For Chinese AI, test Qwen, Kimi and GLM/Z.ai first. For mainstream everyday use, test ChatGPT, Claude and Gemini. For a premium all-in-one workspace, compare MultipleChat AI.
DeepSeek is popular because it combines strong reasoning and coding performance, open-weight model releases and low-cost API economics in a way that challenged assumptions about AI development cost.
DeepSeek-R1 is the reasoning-focused model that made DeepSeek widely known. It is used for math, logic, coding reasoning and multi-step problem solving, but outputs still need verification.

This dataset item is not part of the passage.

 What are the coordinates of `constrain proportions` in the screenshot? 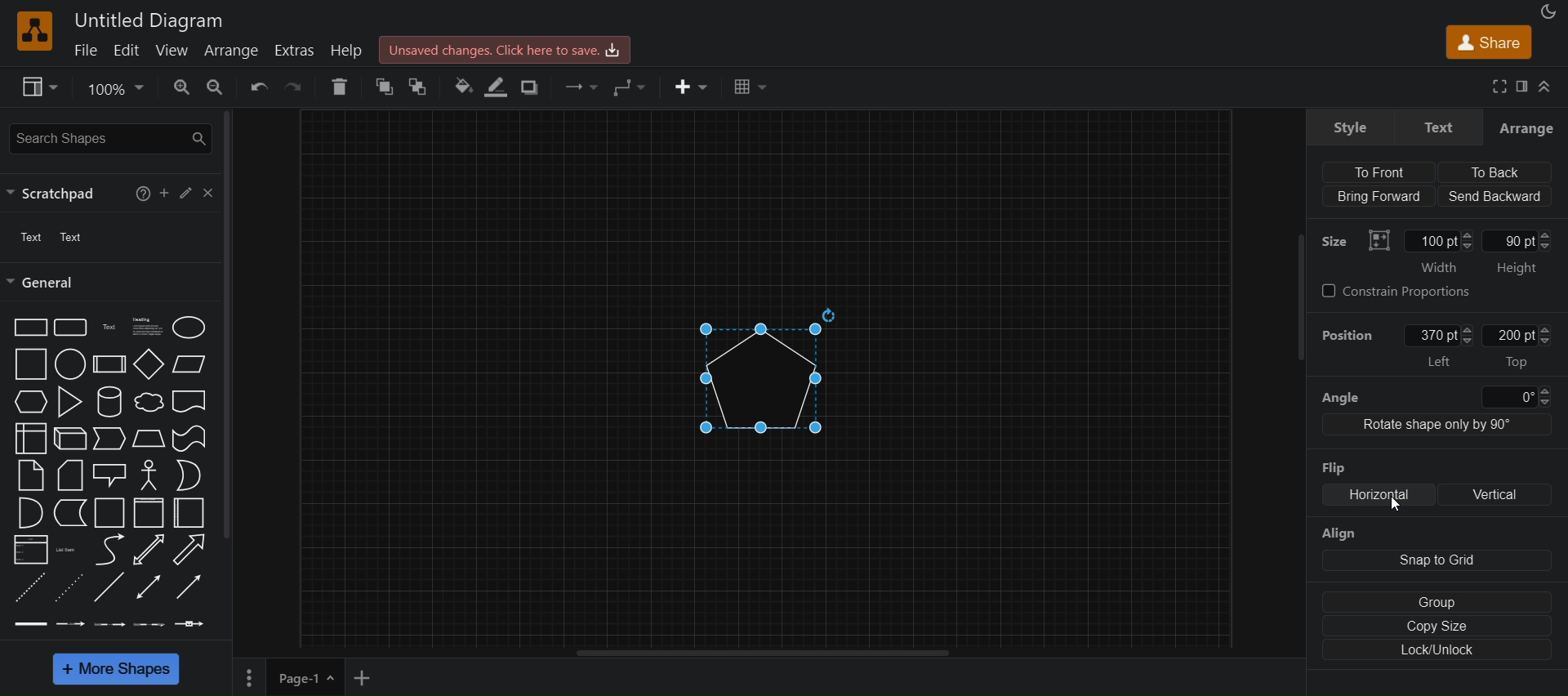 It's located at (1396, 291).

DeepSeek-V3 is a general model family known for efficient Mixture-of-Experts style architecture, strong open-model positioning and broad chat/coding capability.
No. MultipleChat AI should be described as premium and paid, not as a free DeepSeek alternative.
Important names include Qwen from Alibaba, Kimi from Moonshot AI, GLM from Z.ai/Zhipu, ERNIE from Baidu, Hunyuan from Tencent, Doubao from ByteDance, MiniMax, Baichuan and iFlytek Spark.
Compare Qwen, GLM/Z.ai, Kimi, Claude, ChatGPT, Llama and Mistral on your own repository. Do not trust a single benchmark screenshot.
For strict control, compare local/open models such as Llama, Mistral, Qwen or GLM deployments. For business SaaS, check vendor terms, retention, training policy and admin controls.
It depends on the data, vendor, region, contract and deployment. Do not upload sensitive company, legal, health or customer data without approval.
Sometimes for price-sensitive reasoning or coding workflows, but ChatGPT is usually more polished as a broad consumer assistant. Test both with your own tasks.
For writing and long documents, Claude. For cost and for running the weights yourself, DeepSeek. They are not really competing for the same job.
Use a premium workspace when model choice, files, collaboration and convenience save more time than the subscription costs. Use free/open models when cost or control matters more.